Masa remaja merupakan sebuah peralihan dari fase anak menuju fase dewasa. Pada masa ini, remaja mengalami pubertas, sehingga hormon dan fisik pun berubah. Tahap perkembangan remaja terbagi menjadi 3 yakni awal (rentang usia 11-14 tahun), pertengahan (rentang usia 14-17 tahun), dan akhir (rentang usia 17-20 tahun). Saat memasuki fase remaja, terdapat banyak perubahan dalam aspek sosial seperti timbulnya ketertarikan dengan lawan jenis, sering terjadi selisih paham dengan orangtua, hingga kenakalan remaja, karena remaja dianggap masih memiliki sifat yang labil (berubah-ubah), cenderung ingin banyak tahu, dan sedang dalam proses pencarian jati diri.

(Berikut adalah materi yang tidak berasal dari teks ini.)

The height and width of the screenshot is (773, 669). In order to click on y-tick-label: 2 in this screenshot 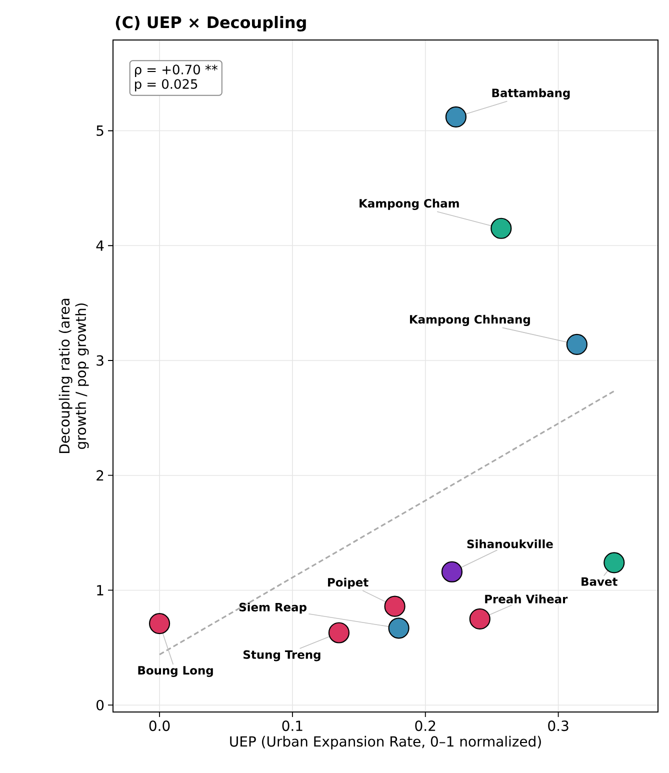, I will do `click(100, 476)`.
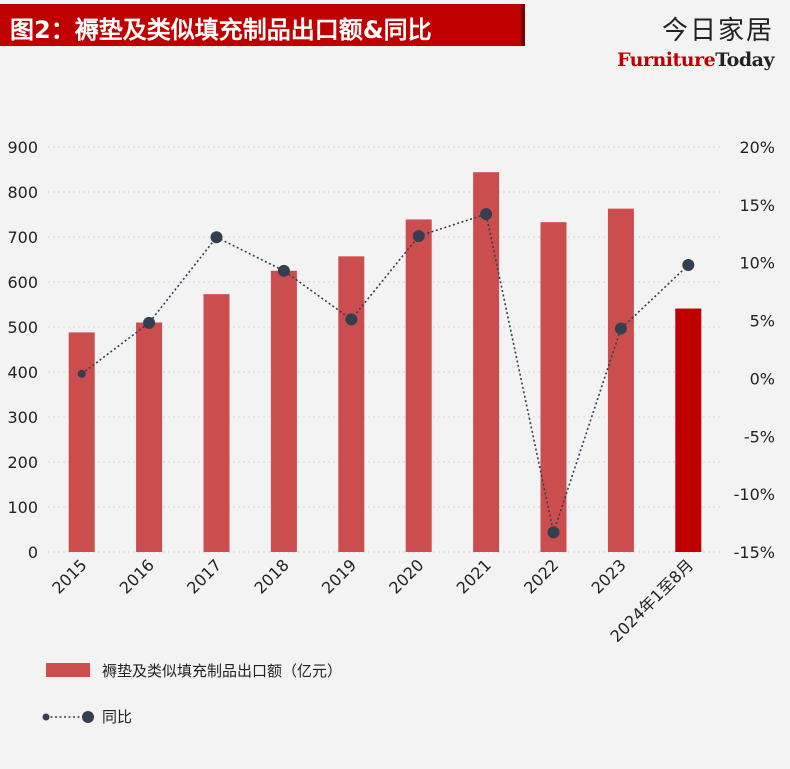 The height and width of the screenshot is (769, 790). Describe the element at coordinates (82, 374) in the screenshot. I see `yoy-point-2015` at that location.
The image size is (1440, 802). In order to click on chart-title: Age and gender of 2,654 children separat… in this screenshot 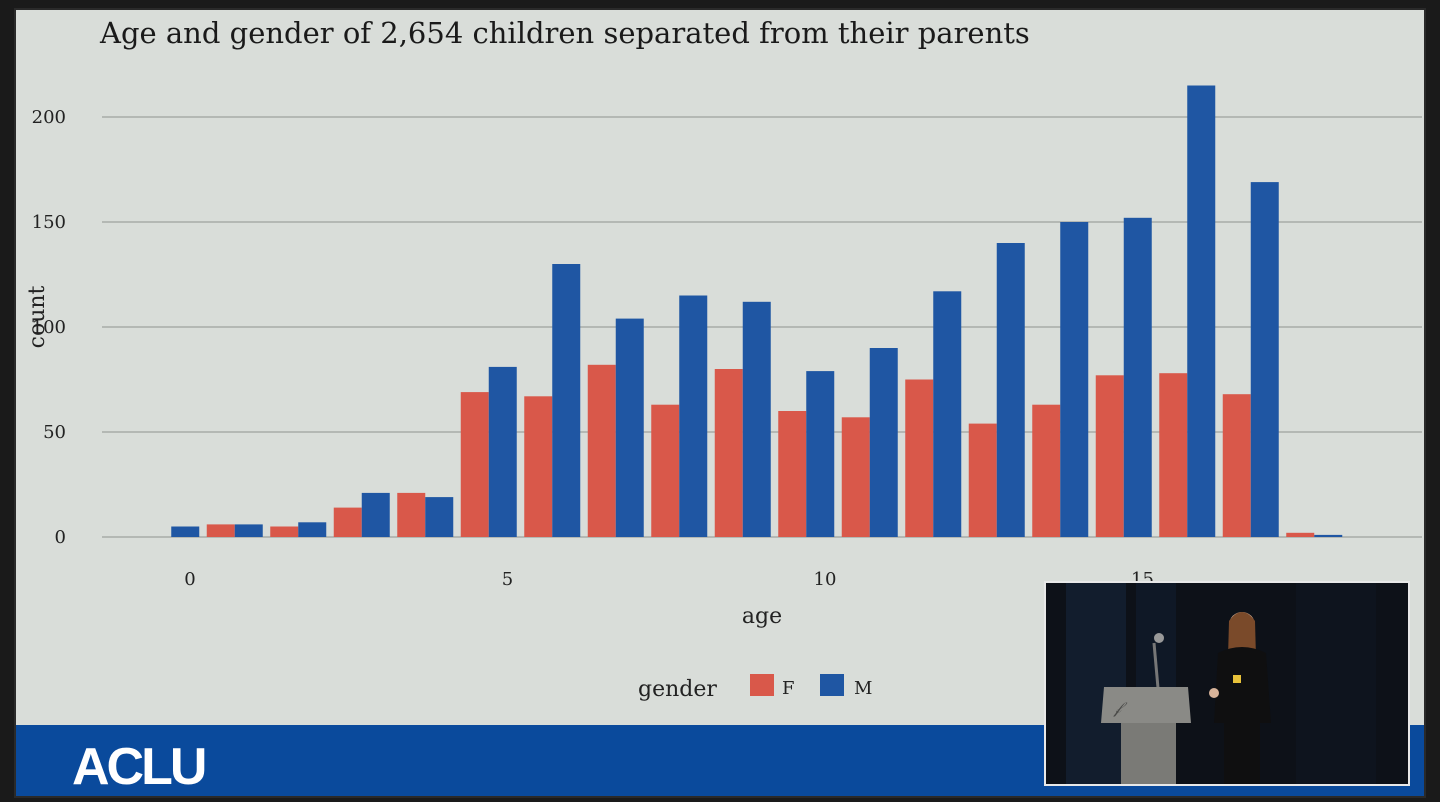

Pada masa remaja, ego seringkali menjadi konflik yang sering diperbincangkan. Sebab, pada masa ini mereka merasa bahwa dirinya paling benar dan superior. Sehingga, tidak jarang terjadi adanya pertengkaran dengan orangtua karena adanya perbedaan pendapat dan pemikiran. Contohnya seperti orang tua yang sudah memiliki planning pendidikan untuk anaknya agar sang anak mampu menjadi seorang dokter, akan tetapi sang anak memiliki impian dan harapan tersendiri dalam mewujudkan cita-citanya, yakni menjadi seorang psikolog.
Pada masa remaja pula, ketika seseorang sudah mengenal cinta, biasanya mereka akan mulai tertarik dengan lawan jenis, sehingga mereka akan mulai memperbaiki penampilan dan berpacaran. Akan tetapi, tidak semua orang tua setuju terhadap pacaran, sehingga hal ini kembali menjadi sebuah konflik, karena tidak jarang dari mereka lebih memilih pacarnya dan tidak mendengarkan perintah maupun larangan orang tua.
Psikologi positif berperan sebagai kajian yang membahas mengenai emosi dan aspek positif yang terdapat dalam diri manusia. Dalam psikologi positif terdapat aspek memafkan dan kebahagiaan terhadap diri manusia.
Manusia merupakan makhluk ciptaan Tuhan dan tidak sempurna. Setiap manusia pernah melakukan kesalahan dan memiliki beragam emosi seperti kecewa, marah, dan sedih. Hal tersebut bisa muncul dikarenakan terdapat perasaan marah dan dendam terhadap seseorang. Perasaan tersebut mampu memunculkan dampak negatif terhadap kesehatan mental seperti benci dan dengki. Untuk menghilangkan emosi negatif seperti iri dan dengki, manusia harus memahami konsep dari forgiveness (memaafkan) itu sendiri. Sebab, memaafkan memiliki banyak dampak positif seperti membuat hidup jauh lebih tentram dan menimbulkan rasa bersyukur yang tinggi.
Manusia memiliki tujuan hidup yang utama, yakni mencari kebahagiaan. Sebab, kebahagiaan memunculkan rasa puas dalam diri manusia itu sendiri. Kebahagiaan diperoleh melalui rasa cinta dan damai. Kebahagiaan disimpulkan sebagai suatu hal yang membuat pengalaman dan perasaan seseorang menjadi senang. Kebahagiaan juga diperoleh melalui objektivitas, yakni setiap orang memiliki cara untuk memperoleh kebahagiaannya tersendiri. Contoh: seseorang merasa puas dan bahagia ketika mereka mampu memperoleh sesuatu yang telah diimpikannya sejak lama dan seseorang yang merasa bahagia ketika dirinya menjadi pribadi yang bermanfaat untuk banyak orang.
Konsep forgiveness harus diterapkan terhadap remaja, yakni agar mereka mampu menghilangkan perasaan enggan dalam memaafkan kesalahan orang lain dan mampu menurunkan ego nya. Sehingga, forgiveness itu sendiri mampu menimbulkan rasa kebahagiaan, sebab, membantu menghilangkan perasaan dendam dan membantu munculnya rasa syukur terhadap keadaan.